We get questions on eating quite a bit, but to be honest, I wish we got them more. Unfortunately, still to this day, there is an alarming amount of people who do not prioritize protein at the level they should. Consuming protein is not just about growing clunky muscles, and popping out of the sleeves of a tee shirt, its about much more; Few bullet points on the importantce of protein intake;
- Muscle Maintenance and Growth: Protein is crucial for maintaining and building muscle mass. Whether you’re an athlete looking to gain muscle or someone concerned about age-related muscle loss, protein intake supports muscle health.
- Appetite Control and Weight Management: Protein-rich foods can help you feel fuller for longer, which can aid in controlling your appetite and potentially lead to reduced calorie consumption. This can be beneficial for weight management and maintaining a healthy body composition.
- Energy Production: While carbohydrates are the body’s primary energy source, protein can be used as an energy source when needed. This is especially important during periods of low carbohydrate intake, such as fasting or intense physical activity.
- Improved Metabolism: Protein has a higher thermic effect compared to carbohydrates and fats, meaning your body expends more energy (burns more calories) to digest and metabolize protein. This can contribute to a modest boost in metabolism.
- Tissue Repair and Immune Function: Protein is essential for repairing and maintaining various tissues in the body, including skin, hair, and organs. It also plays a role in supporting the immune system, as antibodies are proteins that help defend against infections.
But how much protein should I eat in a day? The RDA recommends .8g/kg or .36g/lb of body weight. On average this might look like something as low as 50-75g of protein per day if you are ranging from 125-165lbs. Lets break that down a bit more. It’s important to consume an adequate amount of daily protein to support the functions listed above, but the exact amount can vary depending on factors like age, activity level, and overall health. A bit deeper, The RDA is instructed to list minimum values for your most basic functions, it is not taking into consideration things like exercise, type of exercise, frequency of exercise, daily stress, current goals, tissue health, daily sleep amounts, age and more. You can get the idea that the slightest bit of exertion can require a bit more protein, or someone who takes 15,000 steps in a day may need a bit more fuel. Lets create an example; For someone who exercises 3-5x per week, male or female, between the ages of 18-35, having a goal of remaining lean or reducing body fat, we’ve seen benefits of protein intake approx .8g-1.2 per lb of lean body weight. If someone exercises more, has a soft tissue injury, older in age (yes, older), or wanting to increase muscle quality/muscle mass, we have seen that number go up to 1.2-1.5x bw with little to no negative effects by over eating that specific macro nutrient. In most cases, if you are nearing your bw in 1g of protein per lb, you are in a pretty good boat. Although measuring protein is the best way to know what you are eating, we can understand this doesnt work for everyone. Here are a few other ways;
- Eat protein with every meal – If you are eating the standard 3 meals per day and having at least a serving of protein it will usually get you in the ball park.

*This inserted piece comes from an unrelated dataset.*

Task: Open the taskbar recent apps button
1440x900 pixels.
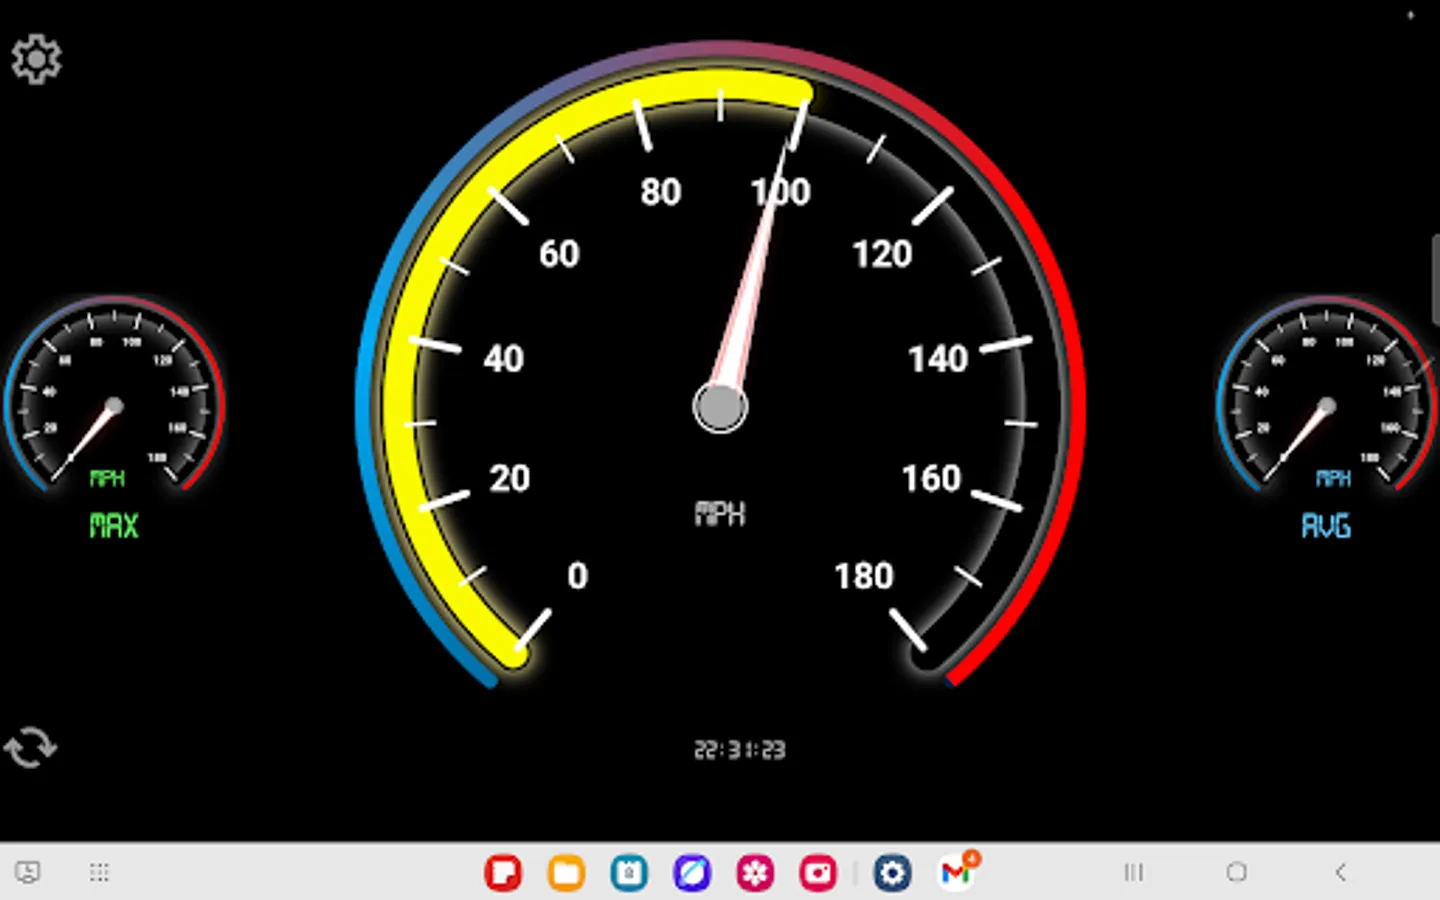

- Read labels of your food – If you are able to eat at a meal prep or prepare your own food, reading the labels before cooking can help a great deal to know your intake
- Use the palm of your hand as a reference – 1-2 palms (thickness/circumference), can usually be an “okay” indicator on the amount of protein to eat. Varies between meats but if you are changing up your proteins it tends to balance out.
- Protein Supplement post workout – as we mentioned, more exercise requires more protein for more reasons than 1. Adding a recovery shake to your workout can help ensure you are eating enough protein to adapt to your activity level. Not to mention, protein will help repair from your workout.
*Disclaimer – this post is created based on what we’ve seen from our clients, collected data from university studies, learned from educational courses and read in journals from experts. We do not believe that any of the above is a 1 size fits all guide and further, does not take into account any medical history. Before creating drastic changes in any diet or nutrition guideline we reccomend consulting with a doctor prior to doing so.